|The Chronology of Water|
Reading Lidia Yuknavitch's memoir "The Chronology of Water" is like nothing else. I feel like I am moving with her across the wide expanse of a lifetime. I feel like I am feeling what she is feeling as written in this book. I feel wordless, yet embodied. I feel heavy with the pain I have yet worked through in my own life about childhood, self abuse, self destruction, self sabotage, and the beautiful madness of youth. I admit that I too was a swimmer and then a diver as a girl. Not as good a swimmer as Lidia, but I am taken back to that early love of the water. I love the smell of bleach when I clean the bathtub because it reminds me of chlorine from the pool. I return to those locker rooms and showers and muscled, yet secret "girl bodies" more beautiful than any I've since known. These were not thin or frail or undernourished bodies. They were wide shouldered, big armed, strong thighed girl bodies.

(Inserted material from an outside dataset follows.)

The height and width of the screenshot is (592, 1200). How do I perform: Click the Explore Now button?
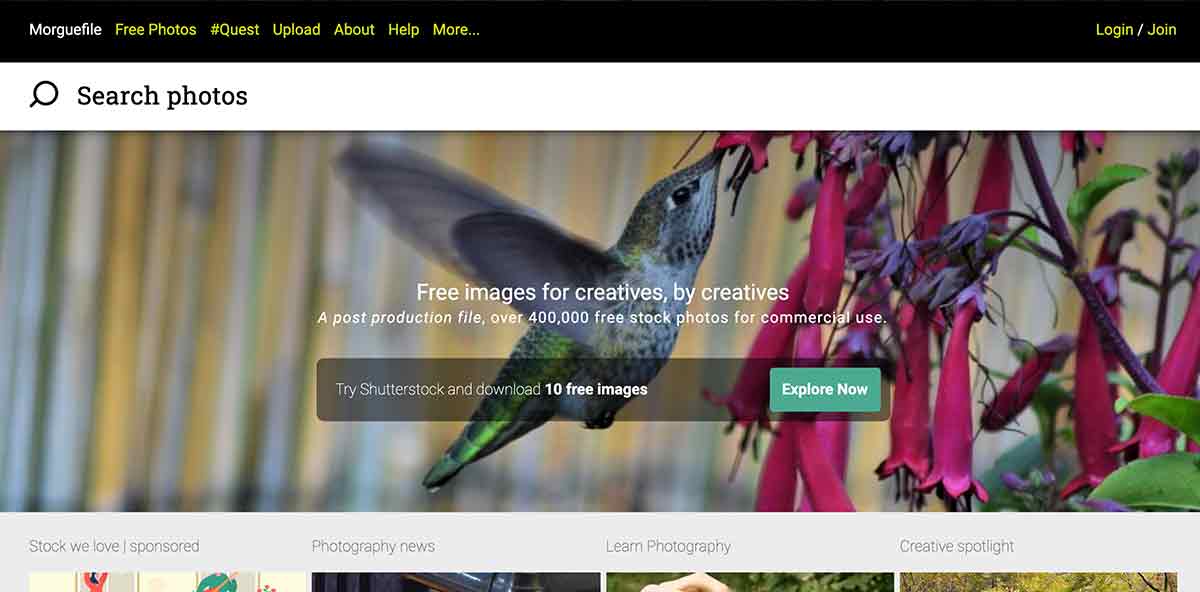[x=825, y=389]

Lidia has her own language, a voice developed from both a rich understanding of feminist theory and its knowledge of the father-language, and full with the truth of woman speak. She is not a writer's writer, she does not flower on the page or relish abstraction, she cuts you and then salts you and then eats you for dinner. I feel like she understands womanhood better than anyone I've ever read. She understands girl shame and father hurt and culture war and sexuality better than anyone I've read. I identify with Lidia (and I must call her Lidia) and yet I'm a little afraid of her. The Chronology of Water is an important book.
"You see it is important to understand how damaged people don't always know how to say yes, or to choose the big thing, even when it is right in front of them. It's a shame we carry. The shame of wanting something good. The shame of feeling something good. The shame of not believing we deserve to stand in the same room in the same way as all those we admire. Big red. As on our chests."